I take Sertraline, which is used to treat depression.
I take Lamotrigine, which is used to treat epilepsy, as well as being a mood stabiliser.
I have been taking numerous medications for anxiety.
I take antihistimines for hay fever.
I take Codeine when my back is bad.
So, I have been taking all of the drugs which are known to interact with my sleeping pills, except for the final three on the list.
I am genuinely feeling like my mood has improved since I stopped taking them. I am so pleased.
I went out to the garage to get another bottle of water over before watching The Great British Sewing Bee with my parents, and saw a small black cat near the birdbox, so I chased it away.
I checked for the blue tit, but none of us could see it. There were no signs of a struggle though – no blood or feathers, so we reckon it must have flown away.
You go baby blue tit!
I enjoyed watching TV with my parents, and stayed down with them til about 11PM. I showed my Dad Spotify, and looked up a load of his favourite artists (Frank Zappa and Captain Beefheart), so that will have well and truly messed up my account.
We watched the news, and it turns out they have a new lead in the Madeline McCann case, which sounds totally legit. So many people have thought Kate and Gerry guilty for 13 odd years, and now it looks like she was genuinely abducted by a German sex offender.

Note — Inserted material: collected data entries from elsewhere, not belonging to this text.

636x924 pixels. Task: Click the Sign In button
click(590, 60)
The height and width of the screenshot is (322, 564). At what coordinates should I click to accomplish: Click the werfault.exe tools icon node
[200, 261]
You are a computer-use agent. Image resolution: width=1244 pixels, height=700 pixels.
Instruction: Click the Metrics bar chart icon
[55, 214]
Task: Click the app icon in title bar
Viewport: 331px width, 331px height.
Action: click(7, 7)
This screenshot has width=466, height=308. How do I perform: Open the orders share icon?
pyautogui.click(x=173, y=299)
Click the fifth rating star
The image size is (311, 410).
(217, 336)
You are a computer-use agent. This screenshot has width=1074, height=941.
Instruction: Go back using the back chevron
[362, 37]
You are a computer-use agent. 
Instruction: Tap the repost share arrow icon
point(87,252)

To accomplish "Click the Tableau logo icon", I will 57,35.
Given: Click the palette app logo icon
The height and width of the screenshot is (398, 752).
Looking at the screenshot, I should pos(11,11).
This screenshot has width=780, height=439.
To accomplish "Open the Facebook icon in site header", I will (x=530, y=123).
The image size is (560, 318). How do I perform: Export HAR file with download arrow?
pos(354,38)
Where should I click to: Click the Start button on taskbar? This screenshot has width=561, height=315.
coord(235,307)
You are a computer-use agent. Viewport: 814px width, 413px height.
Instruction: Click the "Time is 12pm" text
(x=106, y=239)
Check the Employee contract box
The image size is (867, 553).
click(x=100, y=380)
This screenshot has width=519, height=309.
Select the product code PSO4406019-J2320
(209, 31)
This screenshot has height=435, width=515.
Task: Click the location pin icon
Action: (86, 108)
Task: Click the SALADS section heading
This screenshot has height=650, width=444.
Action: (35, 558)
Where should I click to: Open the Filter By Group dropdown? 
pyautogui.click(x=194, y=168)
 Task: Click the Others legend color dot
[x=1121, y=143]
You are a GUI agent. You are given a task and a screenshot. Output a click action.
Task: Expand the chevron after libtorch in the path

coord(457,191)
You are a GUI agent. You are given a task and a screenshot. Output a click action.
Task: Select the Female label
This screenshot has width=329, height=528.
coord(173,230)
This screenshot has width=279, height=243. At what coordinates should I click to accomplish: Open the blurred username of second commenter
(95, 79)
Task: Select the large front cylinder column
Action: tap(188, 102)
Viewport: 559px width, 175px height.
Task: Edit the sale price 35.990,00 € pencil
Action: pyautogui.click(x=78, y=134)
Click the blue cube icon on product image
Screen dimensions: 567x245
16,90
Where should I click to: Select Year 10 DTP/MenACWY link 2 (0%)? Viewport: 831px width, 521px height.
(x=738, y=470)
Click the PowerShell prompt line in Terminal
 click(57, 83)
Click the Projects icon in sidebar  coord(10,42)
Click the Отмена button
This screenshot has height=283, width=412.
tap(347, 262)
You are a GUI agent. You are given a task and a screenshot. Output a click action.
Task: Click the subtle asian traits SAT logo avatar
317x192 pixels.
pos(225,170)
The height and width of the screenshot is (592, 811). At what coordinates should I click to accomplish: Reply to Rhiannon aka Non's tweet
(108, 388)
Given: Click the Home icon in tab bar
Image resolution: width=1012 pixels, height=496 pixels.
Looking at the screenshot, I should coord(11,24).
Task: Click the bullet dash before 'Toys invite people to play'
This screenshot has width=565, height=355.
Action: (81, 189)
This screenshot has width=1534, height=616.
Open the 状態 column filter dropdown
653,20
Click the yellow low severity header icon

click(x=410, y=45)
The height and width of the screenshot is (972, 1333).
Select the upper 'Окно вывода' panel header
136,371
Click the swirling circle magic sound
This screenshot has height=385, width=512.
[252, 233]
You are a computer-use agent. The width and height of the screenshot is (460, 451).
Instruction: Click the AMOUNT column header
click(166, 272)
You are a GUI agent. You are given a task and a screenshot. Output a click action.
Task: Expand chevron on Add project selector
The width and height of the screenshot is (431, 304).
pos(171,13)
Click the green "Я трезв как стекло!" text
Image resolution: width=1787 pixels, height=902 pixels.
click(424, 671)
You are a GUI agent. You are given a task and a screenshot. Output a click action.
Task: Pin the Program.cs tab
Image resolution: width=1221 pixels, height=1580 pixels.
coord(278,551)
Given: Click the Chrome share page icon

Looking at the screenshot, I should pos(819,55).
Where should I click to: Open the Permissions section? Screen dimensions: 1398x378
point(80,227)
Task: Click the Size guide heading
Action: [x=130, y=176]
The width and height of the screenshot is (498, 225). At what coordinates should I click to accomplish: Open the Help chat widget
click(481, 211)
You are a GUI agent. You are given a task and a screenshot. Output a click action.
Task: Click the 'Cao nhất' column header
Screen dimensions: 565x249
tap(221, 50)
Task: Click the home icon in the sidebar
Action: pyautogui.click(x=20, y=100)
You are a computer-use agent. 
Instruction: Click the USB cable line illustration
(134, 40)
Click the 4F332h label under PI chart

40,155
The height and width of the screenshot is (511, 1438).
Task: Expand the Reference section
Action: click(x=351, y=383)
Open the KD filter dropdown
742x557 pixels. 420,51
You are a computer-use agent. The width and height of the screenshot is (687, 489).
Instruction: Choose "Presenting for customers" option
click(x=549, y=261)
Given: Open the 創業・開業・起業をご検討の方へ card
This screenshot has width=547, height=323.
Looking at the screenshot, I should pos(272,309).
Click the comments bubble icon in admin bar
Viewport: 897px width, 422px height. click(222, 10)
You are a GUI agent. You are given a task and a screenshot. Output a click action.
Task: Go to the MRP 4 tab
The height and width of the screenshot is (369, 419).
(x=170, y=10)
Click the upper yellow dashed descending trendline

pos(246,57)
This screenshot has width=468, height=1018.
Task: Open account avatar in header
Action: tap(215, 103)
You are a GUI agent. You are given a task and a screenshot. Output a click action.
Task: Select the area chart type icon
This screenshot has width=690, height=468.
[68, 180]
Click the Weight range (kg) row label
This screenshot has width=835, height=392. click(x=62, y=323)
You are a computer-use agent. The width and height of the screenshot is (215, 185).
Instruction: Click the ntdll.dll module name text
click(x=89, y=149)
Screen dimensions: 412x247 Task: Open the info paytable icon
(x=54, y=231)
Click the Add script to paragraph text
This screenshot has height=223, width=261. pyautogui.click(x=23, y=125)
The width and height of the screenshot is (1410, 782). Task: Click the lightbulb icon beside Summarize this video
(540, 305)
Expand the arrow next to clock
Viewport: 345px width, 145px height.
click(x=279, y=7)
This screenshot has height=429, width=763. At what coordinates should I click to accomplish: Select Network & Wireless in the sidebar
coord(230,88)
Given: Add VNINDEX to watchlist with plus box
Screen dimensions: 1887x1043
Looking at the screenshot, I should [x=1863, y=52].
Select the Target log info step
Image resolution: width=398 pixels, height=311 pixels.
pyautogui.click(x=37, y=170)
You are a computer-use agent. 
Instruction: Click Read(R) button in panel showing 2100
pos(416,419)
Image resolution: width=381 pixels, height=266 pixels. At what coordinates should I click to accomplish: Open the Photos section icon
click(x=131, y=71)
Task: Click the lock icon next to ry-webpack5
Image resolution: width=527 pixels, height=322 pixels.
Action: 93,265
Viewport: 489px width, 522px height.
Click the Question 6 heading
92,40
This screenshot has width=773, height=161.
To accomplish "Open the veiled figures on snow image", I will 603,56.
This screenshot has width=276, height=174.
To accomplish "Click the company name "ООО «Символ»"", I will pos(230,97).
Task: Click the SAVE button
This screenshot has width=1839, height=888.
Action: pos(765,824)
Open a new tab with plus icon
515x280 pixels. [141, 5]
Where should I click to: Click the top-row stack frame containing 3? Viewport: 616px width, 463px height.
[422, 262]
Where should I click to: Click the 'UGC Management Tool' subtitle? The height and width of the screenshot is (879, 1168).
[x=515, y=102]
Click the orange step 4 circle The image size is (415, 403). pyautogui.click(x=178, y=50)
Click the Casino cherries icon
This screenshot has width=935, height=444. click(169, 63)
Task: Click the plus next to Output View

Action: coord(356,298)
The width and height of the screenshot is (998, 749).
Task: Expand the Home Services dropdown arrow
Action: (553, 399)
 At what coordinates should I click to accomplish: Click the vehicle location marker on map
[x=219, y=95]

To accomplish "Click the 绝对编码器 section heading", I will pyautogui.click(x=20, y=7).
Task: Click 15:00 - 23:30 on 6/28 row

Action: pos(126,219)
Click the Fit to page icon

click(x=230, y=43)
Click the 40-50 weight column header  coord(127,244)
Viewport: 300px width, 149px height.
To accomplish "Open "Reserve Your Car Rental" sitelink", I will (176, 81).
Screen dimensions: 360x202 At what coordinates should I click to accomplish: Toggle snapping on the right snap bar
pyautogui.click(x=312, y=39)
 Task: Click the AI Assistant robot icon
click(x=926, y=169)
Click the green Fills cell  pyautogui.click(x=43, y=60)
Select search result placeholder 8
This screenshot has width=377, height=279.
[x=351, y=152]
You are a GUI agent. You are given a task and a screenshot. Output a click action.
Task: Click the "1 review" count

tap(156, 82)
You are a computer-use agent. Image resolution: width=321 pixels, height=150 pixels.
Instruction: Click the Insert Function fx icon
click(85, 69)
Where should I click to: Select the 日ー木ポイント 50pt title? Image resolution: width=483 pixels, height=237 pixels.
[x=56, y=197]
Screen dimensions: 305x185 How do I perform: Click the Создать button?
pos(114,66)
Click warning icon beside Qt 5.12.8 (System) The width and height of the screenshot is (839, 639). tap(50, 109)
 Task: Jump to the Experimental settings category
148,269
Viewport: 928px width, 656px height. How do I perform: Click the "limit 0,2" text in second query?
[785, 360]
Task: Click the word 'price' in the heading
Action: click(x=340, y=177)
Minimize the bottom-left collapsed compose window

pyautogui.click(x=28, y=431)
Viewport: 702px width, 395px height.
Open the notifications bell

I went up to bed holding a plate with some buttered toast, a packet of crisps and a pepperami on it, a pint of fizzy water, 2 litres of still water, and my tablet. I managed it all the way up the stairs, through my bedroom door, and then dropped the plate as I went to put it on my desk, so I got butter everywhere. I was so proud for having got it all upstairs, and then just threw it all over my chair.
Well done me.
By the time I turned out my light, it was nearly 1AM. I went to sleep again without sleeping pills.
Third night in a row.
I think they’re a thing of the past now.